As I set on the eve of starting Exodus 90, there are two things going through my mind: Can I really go through with this program, and how am I going to be an anchor for my brother if I am not a well-set anchor myself?
I’m facing a lot of doubt right now. Doubt about whether I’m going to be able to live up to the expectations of the program. Doubt about whether I can really be a good anchor. And doubts about whether there are some things in this program that don’t really matter.
But I have to rely upon the fact that, in an act of wisdom, I made a commitment to do this program. I made a commitment to better myself. I made a commitment to put God first in my life. That is where I must start.
First things first: Is this program perfect? No. But it does require me to make sacrifices of myself for God, for my family, and for others.
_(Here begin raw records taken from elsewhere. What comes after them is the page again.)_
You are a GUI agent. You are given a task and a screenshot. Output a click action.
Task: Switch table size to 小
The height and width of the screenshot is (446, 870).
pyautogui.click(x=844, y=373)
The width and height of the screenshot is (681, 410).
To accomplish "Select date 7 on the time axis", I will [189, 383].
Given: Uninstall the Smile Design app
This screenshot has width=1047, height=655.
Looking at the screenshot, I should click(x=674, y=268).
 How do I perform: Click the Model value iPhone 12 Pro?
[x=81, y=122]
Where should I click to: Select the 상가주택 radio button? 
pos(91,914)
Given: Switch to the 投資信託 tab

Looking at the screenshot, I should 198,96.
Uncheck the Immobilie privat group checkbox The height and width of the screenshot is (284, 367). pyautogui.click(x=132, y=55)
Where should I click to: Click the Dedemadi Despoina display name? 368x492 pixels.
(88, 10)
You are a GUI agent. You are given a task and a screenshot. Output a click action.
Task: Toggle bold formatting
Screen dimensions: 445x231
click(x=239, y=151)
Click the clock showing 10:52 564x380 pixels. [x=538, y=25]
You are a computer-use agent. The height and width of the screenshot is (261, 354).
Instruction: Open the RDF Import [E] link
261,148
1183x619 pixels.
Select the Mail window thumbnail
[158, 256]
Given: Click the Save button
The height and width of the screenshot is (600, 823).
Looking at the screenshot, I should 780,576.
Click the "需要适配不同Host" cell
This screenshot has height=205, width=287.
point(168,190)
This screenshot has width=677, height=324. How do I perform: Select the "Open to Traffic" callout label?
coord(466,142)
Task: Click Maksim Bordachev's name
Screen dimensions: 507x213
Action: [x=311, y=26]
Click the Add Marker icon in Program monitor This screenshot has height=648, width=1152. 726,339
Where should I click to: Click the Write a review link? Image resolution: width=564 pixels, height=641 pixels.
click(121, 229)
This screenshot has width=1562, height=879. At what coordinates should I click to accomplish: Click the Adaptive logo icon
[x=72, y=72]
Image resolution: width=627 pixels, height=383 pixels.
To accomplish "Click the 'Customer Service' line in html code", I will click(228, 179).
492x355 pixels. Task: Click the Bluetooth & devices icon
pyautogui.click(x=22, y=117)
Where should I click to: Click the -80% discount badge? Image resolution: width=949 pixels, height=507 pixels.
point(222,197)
Those are three things that I need more of in my life.
Next: Can I be a well-set anchor for my brother? The answer is yes. I need to get over my embarrassment of not feeling man enough. I can hold people accountable for their commitments. That is what I do at home and at work. I am not perfect at it, but I know enough to be effective.
Can I live up to the expectations of this program? No, I cannot live up to them perfectly. But if I rely on God’s grace, I can do this well. I can achieve the freedom that I so desire for myself, for my family, and for God.
I cannot do any of this alone. Through the grace of God, I will endure.